BEIJING (Reuters) - China accused the Philippines on Monday of deliberately provoking trouble in the South China Sea by delivering supplies to a contested military outpost at the same time as seeking international arbitration in the dispute.
A Philippine vessel delivered food, water and fresh troops to Second Thomas Shoal over the weekend, evading two Chinese coastguard ships trying to block its path.
Raising the stakes over the South China Sea, the Philippines filed a case against China on Sunday at an arbitration tribunal in The Hague, subjecting Beijing to international legal scrutiny over the waters for the first time.
Chinese Foreign Ministry spokesman Hong Lei said Manila, by carrying out the delivery with reporters on the ship to record the scene at the same the country was seeking arbitration, was deliberately trying to create tension.
“This shows that the reason the Philippines is pushing the international arbitration case is to conceal their plot to illegally occupy Chinese territory and create trouble in the South China Sea,” Hong told a daily news briefing.
Hong repeated that China would never allow the Philippines to occupy the shoal, called Ren‘ai Reef by the Chinese, or build infrastructure there.
“The Philippine side will certainly face consequences for its provocative actions,” he said, without elaborating.
Philippine President Benigno Aquino, speaking to reporters on Monday, said he was not seeking confrontation.
“We are not here to challenge China, to provoke them into any action, but I do believe that they should recognise we have the right to defend our own interests,” he said.
The U.S. State Department said all countries should respect the right of any state to use dispute resolution mechanisms under the Convention on the Law of the Sea, and called on all parties to exercise restraint.

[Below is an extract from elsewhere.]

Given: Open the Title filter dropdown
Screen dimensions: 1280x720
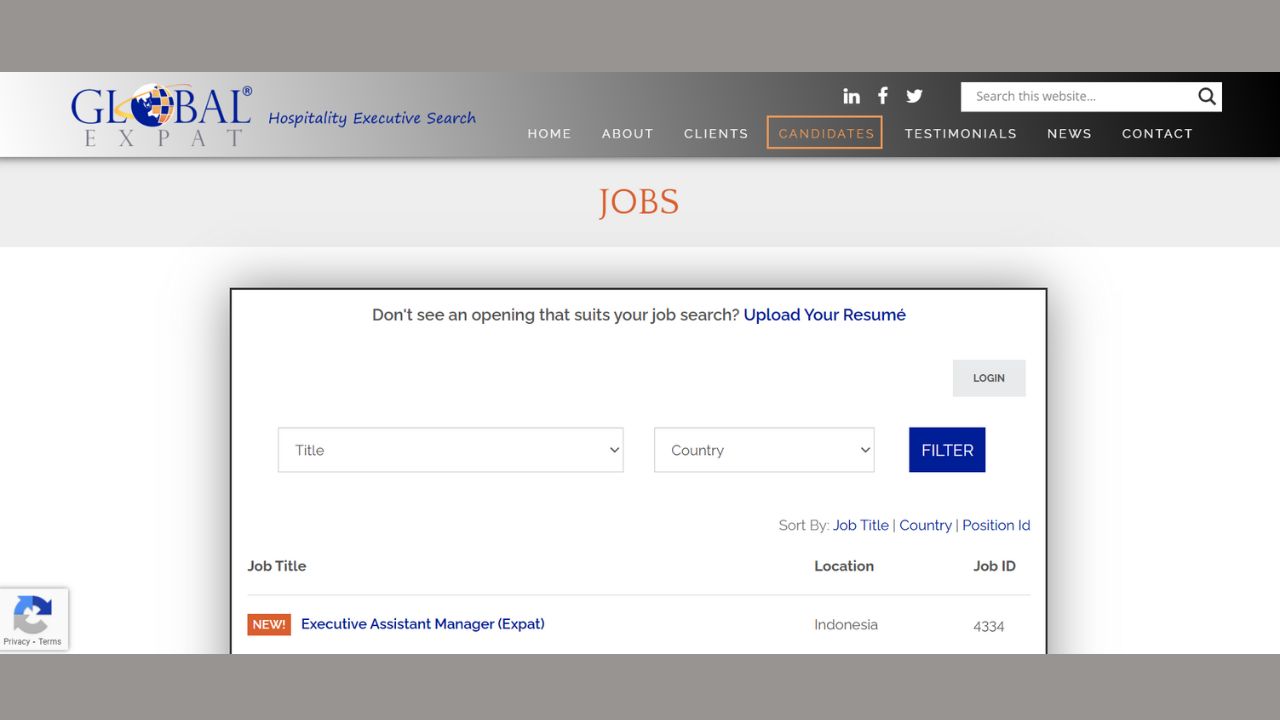Looking at the screenshot, I should point(450,450).
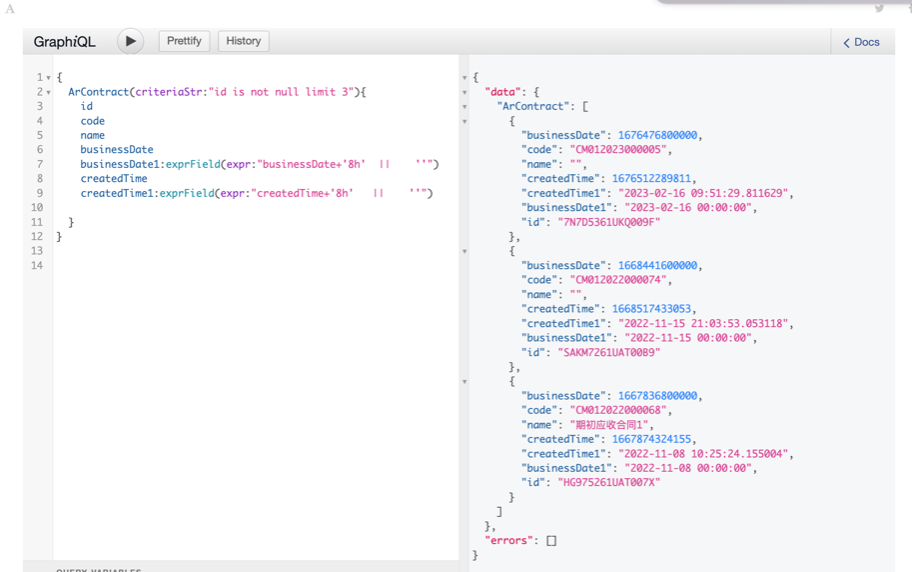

China says it neither recognises nor will participate in the arbitration.
Hong said the United States was not a party to the dispute and had said many times it would not take a position.
“We demand that the United States be as good as their word, and do more to benefit peace and stability in the South China Sea, not the opposite.”
China displays its claims to the South China Sea on official maps with a so-called nine-dash line that stretches deep into the maritime heart of Southeast Asia.
Vietnam, Malaysia, Brunei and Taiwan also have claims to parts of the potentially energy-rich waters.